Position data for elements and text
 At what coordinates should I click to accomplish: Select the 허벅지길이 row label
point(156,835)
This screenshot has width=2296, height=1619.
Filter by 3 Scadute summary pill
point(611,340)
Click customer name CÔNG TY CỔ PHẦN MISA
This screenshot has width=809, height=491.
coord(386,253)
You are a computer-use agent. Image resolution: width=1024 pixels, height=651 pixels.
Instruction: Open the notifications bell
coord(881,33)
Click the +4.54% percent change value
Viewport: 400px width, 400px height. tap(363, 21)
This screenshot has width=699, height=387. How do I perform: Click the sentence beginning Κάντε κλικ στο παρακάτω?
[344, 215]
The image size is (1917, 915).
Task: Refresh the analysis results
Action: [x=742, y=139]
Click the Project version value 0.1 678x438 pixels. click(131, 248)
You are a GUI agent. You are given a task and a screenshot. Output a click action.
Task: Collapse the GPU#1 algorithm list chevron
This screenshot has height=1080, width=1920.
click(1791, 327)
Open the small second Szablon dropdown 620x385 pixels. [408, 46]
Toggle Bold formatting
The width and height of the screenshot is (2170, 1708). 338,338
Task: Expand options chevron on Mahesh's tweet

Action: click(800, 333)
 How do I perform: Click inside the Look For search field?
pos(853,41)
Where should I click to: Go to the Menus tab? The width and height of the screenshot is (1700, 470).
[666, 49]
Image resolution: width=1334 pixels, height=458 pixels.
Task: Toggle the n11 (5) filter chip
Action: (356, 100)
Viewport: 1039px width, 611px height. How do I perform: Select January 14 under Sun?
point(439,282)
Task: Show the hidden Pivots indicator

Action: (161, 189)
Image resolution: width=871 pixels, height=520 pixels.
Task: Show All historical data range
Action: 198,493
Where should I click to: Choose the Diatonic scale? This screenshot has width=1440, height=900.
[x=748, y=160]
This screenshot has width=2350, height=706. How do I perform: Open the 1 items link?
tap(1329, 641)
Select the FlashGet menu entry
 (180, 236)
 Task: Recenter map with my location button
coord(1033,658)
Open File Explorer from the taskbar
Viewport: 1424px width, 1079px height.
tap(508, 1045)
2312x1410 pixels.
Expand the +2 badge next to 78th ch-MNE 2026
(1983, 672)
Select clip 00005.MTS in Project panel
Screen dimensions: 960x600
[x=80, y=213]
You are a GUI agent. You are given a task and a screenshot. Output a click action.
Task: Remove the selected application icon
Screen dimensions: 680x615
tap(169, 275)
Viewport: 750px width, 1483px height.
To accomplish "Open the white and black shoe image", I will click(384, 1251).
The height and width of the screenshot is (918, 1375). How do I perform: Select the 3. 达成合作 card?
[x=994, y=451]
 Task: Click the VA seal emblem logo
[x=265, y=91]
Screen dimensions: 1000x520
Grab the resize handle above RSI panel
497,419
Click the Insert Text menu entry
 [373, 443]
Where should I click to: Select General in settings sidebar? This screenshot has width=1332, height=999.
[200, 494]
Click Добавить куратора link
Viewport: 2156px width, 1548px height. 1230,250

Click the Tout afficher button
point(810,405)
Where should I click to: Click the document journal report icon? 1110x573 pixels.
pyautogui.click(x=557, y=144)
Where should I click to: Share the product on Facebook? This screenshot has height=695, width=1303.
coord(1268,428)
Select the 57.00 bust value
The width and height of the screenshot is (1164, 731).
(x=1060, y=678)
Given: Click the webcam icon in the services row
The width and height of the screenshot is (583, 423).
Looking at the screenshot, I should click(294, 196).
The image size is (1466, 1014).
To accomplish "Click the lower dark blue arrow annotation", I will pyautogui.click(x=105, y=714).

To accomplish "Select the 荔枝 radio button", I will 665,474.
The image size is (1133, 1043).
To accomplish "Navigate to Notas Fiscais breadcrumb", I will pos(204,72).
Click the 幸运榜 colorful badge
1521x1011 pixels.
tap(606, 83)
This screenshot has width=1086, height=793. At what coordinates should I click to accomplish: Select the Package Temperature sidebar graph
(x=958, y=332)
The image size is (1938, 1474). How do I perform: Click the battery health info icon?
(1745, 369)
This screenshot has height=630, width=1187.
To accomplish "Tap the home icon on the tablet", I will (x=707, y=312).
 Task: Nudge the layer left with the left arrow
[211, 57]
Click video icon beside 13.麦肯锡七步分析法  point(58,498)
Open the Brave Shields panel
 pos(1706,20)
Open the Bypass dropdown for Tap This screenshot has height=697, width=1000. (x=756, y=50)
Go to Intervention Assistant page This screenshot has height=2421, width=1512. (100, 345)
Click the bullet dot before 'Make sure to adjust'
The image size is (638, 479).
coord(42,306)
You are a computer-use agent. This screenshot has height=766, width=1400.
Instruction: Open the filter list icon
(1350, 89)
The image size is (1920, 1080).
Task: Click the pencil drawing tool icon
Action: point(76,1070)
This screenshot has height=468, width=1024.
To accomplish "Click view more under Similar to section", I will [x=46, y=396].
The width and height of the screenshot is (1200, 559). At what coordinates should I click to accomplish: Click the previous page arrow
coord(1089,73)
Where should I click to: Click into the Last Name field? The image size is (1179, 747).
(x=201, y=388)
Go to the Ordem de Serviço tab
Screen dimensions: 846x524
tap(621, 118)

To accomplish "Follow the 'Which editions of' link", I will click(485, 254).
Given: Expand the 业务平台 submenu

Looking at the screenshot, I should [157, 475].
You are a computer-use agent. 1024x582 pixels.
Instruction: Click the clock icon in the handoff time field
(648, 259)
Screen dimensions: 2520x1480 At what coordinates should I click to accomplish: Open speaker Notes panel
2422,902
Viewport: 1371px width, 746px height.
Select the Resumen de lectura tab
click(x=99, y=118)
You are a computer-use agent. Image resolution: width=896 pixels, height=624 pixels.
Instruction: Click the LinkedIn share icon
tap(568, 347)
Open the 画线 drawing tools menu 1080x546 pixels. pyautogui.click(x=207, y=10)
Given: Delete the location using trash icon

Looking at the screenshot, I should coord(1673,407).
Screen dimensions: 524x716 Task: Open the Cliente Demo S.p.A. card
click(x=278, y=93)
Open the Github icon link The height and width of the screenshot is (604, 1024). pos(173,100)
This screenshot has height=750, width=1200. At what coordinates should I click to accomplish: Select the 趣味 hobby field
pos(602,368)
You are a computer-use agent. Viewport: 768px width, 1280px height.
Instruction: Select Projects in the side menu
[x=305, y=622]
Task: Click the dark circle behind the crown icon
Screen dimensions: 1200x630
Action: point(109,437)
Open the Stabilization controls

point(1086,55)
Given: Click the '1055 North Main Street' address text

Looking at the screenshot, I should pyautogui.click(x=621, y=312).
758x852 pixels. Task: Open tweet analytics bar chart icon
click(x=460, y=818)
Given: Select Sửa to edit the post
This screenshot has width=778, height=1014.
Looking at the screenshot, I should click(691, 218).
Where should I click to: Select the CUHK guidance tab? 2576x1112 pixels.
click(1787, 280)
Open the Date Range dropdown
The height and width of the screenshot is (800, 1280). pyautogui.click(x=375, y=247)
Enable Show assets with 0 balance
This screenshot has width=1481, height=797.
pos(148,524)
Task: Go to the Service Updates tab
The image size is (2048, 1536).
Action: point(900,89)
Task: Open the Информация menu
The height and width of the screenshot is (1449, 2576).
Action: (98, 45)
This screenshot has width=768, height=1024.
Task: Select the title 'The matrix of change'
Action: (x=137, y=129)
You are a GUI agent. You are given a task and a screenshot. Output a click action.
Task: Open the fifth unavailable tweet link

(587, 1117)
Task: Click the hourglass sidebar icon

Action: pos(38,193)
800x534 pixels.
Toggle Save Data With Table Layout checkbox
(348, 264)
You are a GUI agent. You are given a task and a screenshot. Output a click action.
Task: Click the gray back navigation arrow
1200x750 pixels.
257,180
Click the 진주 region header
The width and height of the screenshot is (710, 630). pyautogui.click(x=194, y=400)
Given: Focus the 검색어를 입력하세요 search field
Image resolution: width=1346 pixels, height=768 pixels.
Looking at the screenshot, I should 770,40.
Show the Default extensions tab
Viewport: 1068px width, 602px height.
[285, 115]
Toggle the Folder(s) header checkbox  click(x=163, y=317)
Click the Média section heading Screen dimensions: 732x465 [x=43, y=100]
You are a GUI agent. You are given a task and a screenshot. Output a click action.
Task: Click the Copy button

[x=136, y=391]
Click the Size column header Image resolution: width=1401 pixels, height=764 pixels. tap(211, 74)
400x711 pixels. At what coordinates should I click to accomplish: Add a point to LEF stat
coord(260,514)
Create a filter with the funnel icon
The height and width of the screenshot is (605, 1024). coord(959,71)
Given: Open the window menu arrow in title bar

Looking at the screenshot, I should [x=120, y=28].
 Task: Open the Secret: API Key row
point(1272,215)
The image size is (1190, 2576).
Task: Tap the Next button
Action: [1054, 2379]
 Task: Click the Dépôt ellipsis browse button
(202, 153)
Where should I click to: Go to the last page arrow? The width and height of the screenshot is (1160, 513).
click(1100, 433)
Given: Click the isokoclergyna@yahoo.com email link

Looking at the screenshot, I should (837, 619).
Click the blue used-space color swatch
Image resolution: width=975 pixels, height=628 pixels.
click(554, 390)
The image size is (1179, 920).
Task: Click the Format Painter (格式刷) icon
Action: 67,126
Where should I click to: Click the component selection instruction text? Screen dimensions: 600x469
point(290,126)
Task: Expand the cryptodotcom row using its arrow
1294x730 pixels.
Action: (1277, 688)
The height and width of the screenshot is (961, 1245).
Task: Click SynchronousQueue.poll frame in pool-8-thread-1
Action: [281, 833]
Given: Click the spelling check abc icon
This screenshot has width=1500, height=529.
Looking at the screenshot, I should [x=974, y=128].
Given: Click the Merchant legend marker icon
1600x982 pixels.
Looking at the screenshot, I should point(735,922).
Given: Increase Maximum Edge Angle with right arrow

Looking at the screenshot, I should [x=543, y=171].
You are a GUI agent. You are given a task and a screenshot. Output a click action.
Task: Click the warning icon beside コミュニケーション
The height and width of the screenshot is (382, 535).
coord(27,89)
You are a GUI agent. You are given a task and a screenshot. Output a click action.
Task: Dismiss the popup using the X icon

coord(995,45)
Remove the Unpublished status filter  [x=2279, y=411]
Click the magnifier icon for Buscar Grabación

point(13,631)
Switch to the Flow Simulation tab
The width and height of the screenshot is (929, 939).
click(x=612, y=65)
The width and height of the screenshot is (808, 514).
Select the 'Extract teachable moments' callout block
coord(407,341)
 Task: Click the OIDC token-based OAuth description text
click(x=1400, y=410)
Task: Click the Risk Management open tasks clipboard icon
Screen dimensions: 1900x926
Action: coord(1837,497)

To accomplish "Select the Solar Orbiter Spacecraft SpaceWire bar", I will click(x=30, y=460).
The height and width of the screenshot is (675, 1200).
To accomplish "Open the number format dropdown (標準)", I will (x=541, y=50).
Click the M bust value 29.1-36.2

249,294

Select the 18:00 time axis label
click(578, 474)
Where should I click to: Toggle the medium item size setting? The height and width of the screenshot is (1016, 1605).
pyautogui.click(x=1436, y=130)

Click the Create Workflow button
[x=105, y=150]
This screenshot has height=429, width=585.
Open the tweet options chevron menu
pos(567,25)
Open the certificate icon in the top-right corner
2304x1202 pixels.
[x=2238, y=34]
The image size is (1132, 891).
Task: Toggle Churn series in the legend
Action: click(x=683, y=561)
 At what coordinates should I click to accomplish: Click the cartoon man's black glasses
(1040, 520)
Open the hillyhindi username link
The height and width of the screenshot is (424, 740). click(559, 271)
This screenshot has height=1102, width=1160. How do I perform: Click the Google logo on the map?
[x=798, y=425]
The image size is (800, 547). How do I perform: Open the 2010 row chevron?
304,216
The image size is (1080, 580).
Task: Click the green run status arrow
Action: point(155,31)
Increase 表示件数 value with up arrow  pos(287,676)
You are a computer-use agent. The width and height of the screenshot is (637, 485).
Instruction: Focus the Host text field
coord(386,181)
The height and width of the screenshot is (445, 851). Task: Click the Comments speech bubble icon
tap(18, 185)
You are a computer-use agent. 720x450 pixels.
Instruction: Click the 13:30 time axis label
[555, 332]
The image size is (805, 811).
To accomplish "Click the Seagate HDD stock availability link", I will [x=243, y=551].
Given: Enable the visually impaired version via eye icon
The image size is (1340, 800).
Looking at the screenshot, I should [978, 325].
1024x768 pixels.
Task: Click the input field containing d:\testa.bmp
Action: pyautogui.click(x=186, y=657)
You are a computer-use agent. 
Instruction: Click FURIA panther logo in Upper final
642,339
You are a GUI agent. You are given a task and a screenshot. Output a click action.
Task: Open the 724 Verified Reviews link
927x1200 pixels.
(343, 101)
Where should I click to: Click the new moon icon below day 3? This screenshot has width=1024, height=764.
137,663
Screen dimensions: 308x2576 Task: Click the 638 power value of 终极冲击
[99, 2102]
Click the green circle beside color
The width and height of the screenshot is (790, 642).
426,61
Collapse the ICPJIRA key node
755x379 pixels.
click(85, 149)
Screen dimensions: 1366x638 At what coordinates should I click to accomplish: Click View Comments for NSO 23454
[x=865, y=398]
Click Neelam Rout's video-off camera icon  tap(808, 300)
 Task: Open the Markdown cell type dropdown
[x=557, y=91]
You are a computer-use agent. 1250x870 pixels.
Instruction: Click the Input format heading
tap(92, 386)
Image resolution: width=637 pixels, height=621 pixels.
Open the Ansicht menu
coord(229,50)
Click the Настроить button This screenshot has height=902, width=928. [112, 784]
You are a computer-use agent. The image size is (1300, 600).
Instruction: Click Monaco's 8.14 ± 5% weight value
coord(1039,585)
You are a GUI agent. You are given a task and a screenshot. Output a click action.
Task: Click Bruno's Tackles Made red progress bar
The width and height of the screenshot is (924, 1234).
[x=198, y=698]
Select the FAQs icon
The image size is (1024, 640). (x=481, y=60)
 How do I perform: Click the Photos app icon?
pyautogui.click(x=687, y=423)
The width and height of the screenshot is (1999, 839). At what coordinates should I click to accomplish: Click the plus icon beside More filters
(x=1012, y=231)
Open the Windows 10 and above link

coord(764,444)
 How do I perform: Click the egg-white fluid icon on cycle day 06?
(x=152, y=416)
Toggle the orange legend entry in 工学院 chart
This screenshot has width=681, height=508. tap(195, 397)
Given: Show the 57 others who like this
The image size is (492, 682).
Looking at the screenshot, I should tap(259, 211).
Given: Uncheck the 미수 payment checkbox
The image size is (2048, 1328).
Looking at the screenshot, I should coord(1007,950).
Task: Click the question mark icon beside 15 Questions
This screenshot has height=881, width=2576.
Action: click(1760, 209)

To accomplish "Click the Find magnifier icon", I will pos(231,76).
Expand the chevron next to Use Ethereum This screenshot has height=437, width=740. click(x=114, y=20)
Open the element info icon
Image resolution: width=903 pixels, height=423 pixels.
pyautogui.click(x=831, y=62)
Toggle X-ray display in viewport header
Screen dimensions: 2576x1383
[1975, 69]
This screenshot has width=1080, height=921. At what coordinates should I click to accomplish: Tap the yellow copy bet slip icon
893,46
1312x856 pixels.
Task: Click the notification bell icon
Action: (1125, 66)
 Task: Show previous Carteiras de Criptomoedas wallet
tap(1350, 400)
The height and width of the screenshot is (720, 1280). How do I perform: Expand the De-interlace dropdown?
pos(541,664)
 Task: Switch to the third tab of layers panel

* WHAT TO WORK ON: Reproduce word for word everything in the records from the line containing "Task: Click the Risk" down to the line containing "(1040, 520)", including both of those lines.

* RESPONSE TO THE TASK:
Task: Click the Risk Management open tasks clipboard icon
Screen dimensions: 1900x926
Action: coord(1837,497)

To accomplish "Select the Solar Orbiter Spacecraft SpaceWire bar", I will click(x=30, y=460).
The height and width of the screenshot is (675, 1200).
To accomplish "Open the number format dropdown (標準)", I will (x=541, y=50).
Click the M bust value 29.1-36.2

249,294

Select the 18:00 time axis label
click(578, 474)
Where should I click to: Toggle the medium item size setting? The height and width of the screenshot is (1016, 1605).
pyautogui.click(x=1436, y=130)

Click the Create Workflow button
[x=105, y=150]
This screenshot has height=429, width=585.
Open the tweet options chevron menu
pos(567,25)
Open the certificate icon in the top-right corner
2304x1202 pixels.
[x=2238, y=34]
The image size is (1132, 891).
Task: Toggle Churn series in the legend
Action: click(x=683, y=561)
 At what coordinates should I click to accomplish: Click the cartoon man's black glasses
(1040, 520)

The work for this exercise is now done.